**EXCERPT TO READ**
· · · · · · ·
3. I WANT TO GO ON A FILM COURSE
The film course that Sunny and her friends go on sounds so much fun. They try out different ways of writing scenes, come up with TV show ideas and get to make their own film. I would love to go on this course (if it weren't for the fact that I'd be asked to leave for being really old).
4. Story of my life. And other people's lives. And just life.
Something that I think is so important in Keris's books is something that isn't even a thing. In these books you find, as the lovely Kirsty says in this review, a truly diverse cast of characters. You know, like in real life. And it probably says something that I notice this and find refreshing, rather than it just being what all books are like.
That Sunny is Muslim is a vital part of this story, but it is not the story itself. It is a story about discovering who you are and what you want in relation to the people you love and, for Sunny, in relation to her faith. But it is so important to represent the diversity of readers in characters – particularly main characters – and so it still important that this is a thing that is not a thing. (Until this is just what all books are like).
5. Will
I don't want to do any plot spoilers, so I will just say there is a new character called Will and I can't wait for you to meet him!
6. Danielle
There's also a character called Danielle, and she is another reason I love this book – I wonder if you will agree!
7. It's good to think
It's very easy not to think. I do it all the time (usually while eating crisps and watching awful TV). And knee-jerk opinions abound with Twitter and the general internet making it easier to react to things immediately. This book sits you down, hides your phone, snatches the crisps and makes you think. It questions the assumptions so many of us will have made about what women choose to wear – and about people's choices in general.
· · · · · · ·
**DATA PROVIDED**
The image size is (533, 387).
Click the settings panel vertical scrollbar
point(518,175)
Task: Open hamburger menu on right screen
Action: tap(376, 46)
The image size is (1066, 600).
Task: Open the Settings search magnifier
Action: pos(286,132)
· · · · · · ·
**PROBLEM SET**
A) Could you update the entries above, swapping "vertical scrollbar" for "side scrollbar" and changing nothing else?
B) Can you write what comes next in the book review about Sunny, picking up after its final paragraph?

**REPLIES**
A)
The image size is (533, 387).
Click the settings panel side scrollbar
point(518,175)
Task: Open hamburger menu on right screen
Action: tap(376, 46)
The image size is (1066, 600).
Task: Open the Settings search magnifier
Action: pos(286,132)

B)
8. That's what makes you taboo-tiful
I've been to a few talks and read lots of articles on 'appropriate' content in children's and YA books. And a bit of a trend in some of the articles was that we publishers are all queueing up to outdo each other in putting in more shocking stuff and cramming in the taboos in books for young people. But one really big taboo that people don't tend to talk about is *whispers* religion. It's the one thing Sunny doesn't really talk about with her friends, because she's worried they will think she is weird. And as Kirsty also says in her review (sometimes I think she steals thoughts out of my brain) there are plenty of negative stereotypes around – stories, with thought, humour and living, breathing characters, are the antidote.
9. It's all these little things
(I have realised that the titles for the last two points are One Direction songs. I may have just revealed a bit too much about my working-from-home playlists...)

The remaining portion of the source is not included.